** Start of Dataset extract **
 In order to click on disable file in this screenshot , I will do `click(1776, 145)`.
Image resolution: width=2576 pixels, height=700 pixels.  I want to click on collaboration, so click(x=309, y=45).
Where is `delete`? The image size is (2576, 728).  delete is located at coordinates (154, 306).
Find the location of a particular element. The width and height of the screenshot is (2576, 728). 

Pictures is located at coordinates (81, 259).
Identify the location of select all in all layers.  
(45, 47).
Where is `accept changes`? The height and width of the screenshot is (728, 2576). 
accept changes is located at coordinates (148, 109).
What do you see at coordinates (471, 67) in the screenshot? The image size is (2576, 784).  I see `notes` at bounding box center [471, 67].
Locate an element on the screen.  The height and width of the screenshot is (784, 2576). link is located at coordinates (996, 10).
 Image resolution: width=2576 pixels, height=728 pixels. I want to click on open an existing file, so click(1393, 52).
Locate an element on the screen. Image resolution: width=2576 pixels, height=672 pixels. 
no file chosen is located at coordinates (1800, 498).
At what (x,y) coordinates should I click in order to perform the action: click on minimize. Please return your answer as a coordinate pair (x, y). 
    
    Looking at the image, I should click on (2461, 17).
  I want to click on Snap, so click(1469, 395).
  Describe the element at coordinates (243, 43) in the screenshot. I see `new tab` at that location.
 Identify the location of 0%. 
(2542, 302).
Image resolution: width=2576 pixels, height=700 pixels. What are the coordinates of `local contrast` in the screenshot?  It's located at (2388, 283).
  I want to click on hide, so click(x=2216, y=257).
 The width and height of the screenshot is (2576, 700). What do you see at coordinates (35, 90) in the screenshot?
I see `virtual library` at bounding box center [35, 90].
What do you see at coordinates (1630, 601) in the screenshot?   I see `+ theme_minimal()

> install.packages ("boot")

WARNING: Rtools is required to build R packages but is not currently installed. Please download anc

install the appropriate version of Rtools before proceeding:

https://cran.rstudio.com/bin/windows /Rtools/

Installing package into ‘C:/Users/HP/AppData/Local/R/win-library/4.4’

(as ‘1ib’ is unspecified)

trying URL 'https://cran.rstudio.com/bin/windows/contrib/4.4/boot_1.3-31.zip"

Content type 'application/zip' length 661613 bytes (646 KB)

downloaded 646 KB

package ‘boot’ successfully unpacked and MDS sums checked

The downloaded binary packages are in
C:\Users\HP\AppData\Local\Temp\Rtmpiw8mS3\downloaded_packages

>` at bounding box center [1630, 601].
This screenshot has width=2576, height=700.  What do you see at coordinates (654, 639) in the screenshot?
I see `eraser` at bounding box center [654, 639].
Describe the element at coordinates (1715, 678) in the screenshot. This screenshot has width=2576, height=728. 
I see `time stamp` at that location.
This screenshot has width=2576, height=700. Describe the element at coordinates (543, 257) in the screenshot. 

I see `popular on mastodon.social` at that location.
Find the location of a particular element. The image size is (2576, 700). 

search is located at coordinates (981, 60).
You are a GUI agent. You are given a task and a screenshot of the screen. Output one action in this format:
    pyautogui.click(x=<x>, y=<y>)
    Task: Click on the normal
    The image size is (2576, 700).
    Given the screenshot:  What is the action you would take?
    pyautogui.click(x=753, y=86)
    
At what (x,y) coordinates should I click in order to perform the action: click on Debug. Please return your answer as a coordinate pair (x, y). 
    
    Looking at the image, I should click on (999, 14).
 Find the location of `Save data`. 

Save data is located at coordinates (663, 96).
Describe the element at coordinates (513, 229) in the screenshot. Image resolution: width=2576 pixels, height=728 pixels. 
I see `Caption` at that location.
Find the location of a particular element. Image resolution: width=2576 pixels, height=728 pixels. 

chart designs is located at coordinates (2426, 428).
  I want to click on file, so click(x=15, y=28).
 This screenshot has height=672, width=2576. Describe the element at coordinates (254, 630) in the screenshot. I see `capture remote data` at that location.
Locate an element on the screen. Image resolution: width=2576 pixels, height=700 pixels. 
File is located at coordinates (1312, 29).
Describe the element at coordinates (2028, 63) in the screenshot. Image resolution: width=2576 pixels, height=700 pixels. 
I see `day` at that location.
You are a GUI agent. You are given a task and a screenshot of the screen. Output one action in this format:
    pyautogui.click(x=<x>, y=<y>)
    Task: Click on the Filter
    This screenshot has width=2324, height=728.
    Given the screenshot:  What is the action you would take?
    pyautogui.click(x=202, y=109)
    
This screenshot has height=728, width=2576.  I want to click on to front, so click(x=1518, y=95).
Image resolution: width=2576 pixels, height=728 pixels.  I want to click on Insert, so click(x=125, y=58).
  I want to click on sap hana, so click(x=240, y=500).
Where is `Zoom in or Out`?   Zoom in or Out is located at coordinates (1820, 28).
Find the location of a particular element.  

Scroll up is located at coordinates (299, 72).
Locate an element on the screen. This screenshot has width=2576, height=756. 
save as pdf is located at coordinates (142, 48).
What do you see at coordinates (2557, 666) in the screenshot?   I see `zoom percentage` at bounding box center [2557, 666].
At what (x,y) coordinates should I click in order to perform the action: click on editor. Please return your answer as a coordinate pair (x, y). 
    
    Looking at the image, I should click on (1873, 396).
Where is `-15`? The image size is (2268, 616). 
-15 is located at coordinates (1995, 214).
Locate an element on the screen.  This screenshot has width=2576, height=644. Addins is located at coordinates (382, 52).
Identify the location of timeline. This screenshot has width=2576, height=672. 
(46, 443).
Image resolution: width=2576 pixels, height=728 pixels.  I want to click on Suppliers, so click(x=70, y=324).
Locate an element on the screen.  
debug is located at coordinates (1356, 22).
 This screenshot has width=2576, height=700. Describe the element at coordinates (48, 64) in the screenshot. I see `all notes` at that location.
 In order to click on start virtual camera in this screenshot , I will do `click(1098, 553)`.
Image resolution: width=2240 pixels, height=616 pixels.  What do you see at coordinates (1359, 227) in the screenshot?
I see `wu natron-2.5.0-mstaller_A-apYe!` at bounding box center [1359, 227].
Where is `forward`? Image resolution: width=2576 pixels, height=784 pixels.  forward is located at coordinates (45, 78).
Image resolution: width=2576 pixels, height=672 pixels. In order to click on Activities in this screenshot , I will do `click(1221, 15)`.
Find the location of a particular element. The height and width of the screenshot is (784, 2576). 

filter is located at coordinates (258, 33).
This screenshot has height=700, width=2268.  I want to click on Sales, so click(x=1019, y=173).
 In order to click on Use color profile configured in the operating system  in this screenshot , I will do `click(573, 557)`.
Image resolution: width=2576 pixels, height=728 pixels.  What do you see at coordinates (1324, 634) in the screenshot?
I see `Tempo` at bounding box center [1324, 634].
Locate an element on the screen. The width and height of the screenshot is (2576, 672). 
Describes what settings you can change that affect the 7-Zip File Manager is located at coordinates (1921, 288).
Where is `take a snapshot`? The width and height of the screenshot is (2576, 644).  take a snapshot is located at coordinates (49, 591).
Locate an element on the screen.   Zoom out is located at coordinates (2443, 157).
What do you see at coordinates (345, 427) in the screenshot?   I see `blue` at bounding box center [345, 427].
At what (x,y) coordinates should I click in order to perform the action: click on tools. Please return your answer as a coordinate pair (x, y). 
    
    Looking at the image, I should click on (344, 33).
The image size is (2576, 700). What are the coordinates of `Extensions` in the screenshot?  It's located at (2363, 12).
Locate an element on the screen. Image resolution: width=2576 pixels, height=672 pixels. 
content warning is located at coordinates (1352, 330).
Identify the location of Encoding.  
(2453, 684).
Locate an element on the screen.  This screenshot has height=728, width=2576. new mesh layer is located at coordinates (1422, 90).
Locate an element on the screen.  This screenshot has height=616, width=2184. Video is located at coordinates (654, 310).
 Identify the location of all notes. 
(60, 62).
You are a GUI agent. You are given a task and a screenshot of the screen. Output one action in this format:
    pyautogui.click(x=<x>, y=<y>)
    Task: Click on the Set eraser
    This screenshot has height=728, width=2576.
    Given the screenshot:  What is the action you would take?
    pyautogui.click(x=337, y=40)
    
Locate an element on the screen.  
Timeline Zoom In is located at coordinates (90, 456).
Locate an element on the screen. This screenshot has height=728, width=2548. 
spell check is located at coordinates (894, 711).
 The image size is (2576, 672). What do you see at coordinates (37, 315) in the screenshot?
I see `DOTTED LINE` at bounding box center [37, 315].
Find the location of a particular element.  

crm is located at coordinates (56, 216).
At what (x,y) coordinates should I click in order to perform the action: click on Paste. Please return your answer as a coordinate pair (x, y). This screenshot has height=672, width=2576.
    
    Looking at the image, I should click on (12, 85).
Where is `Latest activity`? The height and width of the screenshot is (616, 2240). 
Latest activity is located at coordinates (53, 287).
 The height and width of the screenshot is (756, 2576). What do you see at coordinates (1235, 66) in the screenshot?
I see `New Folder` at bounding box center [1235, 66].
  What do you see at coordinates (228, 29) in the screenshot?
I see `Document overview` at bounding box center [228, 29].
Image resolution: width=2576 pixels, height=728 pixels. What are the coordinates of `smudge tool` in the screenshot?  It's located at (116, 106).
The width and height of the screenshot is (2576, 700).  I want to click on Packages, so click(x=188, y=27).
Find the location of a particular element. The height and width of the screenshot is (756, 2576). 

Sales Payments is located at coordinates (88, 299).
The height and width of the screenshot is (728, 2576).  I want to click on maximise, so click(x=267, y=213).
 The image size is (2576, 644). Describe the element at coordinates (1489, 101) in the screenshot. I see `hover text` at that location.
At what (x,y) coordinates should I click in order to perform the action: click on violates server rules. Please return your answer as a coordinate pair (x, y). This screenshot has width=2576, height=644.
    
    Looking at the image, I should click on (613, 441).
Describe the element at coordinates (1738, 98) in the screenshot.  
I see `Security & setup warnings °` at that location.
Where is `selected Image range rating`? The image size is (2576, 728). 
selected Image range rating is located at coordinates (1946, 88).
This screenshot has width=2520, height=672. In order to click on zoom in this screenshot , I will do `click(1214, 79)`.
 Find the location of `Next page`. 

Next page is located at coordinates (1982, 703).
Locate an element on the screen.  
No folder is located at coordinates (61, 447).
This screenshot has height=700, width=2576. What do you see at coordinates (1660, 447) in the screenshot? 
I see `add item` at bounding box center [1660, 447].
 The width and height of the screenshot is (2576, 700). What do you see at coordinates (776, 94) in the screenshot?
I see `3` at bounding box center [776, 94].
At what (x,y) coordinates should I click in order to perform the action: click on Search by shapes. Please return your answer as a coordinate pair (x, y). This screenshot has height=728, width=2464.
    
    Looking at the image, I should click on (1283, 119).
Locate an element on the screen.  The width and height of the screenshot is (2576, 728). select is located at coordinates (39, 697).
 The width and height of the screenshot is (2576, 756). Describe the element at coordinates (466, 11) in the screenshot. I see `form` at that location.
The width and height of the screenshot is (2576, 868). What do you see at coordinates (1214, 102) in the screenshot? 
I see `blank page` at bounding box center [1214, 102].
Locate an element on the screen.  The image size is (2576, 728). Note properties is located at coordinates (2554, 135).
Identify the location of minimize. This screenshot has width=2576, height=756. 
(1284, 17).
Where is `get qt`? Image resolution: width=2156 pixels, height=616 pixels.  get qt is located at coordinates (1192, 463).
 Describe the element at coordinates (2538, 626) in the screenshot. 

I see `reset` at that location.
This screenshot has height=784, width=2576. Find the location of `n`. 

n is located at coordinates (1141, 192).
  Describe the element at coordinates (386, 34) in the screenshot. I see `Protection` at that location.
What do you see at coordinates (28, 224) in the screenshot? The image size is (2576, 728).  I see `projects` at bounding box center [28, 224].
** End of Dataset extract **
> **Instruction**
Copy out the entries word for word, beginning at the line that contains "Identify the location of Encoding." and ending with the line that contains "coordinates (1422, 90).".

> **Correct answer**
Identify the location of Encoding.  
(2453, 684).
Locate an element on the screen.  This screenshot has height=728, width=2576. new mesh layer is located at coordinates (1422, 90).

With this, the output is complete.